● Available records:
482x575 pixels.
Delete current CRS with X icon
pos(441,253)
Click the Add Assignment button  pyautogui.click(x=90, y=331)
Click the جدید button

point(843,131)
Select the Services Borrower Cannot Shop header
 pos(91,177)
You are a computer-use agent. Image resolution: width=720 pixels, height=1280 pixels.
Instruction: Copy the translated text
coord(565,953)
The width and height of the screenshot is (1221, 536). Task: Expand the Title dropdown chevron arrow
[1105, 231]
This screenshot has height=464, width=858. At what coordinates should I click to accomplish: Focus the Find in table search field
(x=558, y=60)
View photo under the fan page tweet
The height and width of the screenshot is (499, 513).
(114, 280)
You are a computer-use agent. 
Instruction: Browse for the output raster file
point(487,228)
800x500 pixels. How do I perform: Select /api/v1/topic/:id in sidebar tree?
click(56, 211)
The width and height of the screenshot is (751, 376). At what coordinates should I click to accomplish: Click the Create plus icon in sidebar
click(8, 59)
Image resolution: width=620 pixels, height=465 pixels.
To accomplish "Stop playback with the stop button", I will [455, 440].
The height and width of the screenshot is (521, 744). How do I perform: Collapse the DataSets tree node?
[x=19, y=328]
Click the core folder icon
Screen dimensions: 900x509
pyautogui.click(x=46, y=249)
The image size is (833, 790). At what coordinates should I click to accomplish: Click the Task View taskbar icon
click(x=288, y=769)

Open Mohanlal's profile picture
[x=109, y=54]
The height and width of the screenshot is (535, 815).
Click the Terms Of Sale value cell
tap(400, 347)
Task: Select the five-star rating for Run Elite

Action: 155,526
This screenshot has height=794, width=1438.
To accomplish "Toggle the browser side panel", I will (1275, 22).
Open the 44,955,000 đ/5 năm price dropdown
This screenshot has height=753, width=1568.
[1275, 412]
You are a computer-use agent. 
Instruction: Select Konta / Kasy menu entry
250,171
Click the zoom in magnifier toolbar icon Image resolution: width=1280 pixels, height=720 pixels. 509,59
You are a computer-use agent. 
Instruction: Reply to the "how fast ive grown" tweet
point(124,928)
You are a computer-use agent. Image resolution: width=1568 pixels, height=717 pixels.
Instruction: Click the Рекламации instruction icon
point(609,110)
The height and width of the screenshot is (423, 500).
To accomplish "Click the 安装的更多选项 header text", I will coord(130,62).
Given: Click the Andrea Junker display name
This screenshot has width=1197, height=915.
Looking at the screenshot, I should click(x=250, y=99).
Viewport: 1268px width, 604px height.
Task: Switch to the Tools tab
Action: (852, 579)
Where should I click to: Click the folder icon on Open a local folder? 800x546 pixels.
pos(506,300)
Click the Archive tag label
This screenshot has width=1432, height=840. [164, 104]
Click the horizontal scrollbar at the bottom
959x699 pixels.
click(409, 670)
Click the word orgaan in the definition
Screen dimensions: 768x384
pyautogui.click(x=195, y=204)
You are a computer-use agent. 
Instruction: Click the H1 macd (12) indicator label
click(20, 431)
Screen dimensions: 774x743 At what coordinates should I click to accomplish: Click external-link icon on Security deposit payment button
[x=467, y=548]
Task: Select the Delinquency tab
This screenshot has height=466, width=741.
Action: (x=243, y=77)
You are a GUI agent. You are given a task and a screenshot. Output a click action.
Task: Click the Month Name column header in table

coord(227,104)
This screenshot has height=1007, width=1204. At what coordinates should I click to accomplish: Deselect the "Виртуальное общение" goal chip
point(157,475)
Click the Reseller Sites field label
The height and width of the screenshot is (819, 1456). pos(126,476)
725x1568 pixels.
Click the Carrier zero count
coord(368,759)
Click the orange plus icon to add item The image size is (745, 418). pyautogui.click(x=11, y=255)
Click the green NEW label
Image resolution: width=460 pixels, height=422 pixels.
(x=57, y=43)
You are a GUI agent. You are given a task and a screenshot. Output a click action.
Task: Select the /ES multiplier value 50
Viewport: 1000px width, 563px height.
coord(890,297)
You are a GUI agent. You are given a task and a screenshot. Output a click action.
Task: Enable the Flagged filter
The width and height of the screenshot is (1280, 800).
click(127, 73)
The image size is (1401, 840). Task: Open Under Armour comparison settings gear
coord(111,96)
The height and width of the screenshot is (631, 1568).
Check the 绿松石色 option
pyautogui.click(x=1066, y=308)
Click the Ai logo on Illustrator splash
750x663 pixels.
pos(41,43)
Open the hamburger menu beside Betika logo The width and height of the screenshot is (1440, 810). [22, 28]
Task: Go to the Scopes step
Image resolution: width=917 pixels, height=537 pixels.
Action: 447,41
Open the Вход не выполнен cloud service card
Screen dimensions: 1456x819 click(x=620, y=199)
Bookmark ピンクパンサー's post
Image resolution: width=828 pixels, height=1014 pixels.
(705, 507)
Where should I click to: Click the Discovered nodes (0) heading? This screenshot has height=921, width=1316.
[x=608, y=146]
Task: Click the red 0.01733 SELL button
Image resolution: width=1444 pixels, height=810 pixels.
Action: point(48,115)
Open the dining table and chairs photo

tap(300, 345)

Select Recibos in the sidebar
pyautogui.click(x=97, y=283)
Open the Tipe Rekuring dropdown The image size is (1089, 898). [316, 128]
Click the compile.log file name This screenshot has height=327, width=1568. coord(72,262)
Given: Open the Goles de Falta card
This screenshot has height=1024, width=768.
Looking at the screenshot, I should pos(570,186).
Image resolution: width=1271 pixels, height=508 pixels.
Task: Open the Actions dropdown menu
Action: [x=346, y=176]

● What to produce: Print, please, the lines above from the very first through the one that holds "You are a computer-use agent. Image resolution: width=720", both included, word for word and with nothing else.

● Solution:
482x575 pixels.
Delete current CRS with X icon
pos(441,253)
Click the Add Assignment button  pyautogui.click(x=90, y=331)
Click the جدید button

point(843,131)
Select the Services Borrower Cannot Shop header
 pos(91,177)
You are a computer-use agent. Image resolution: width=720 pixels, height=1280 pixels.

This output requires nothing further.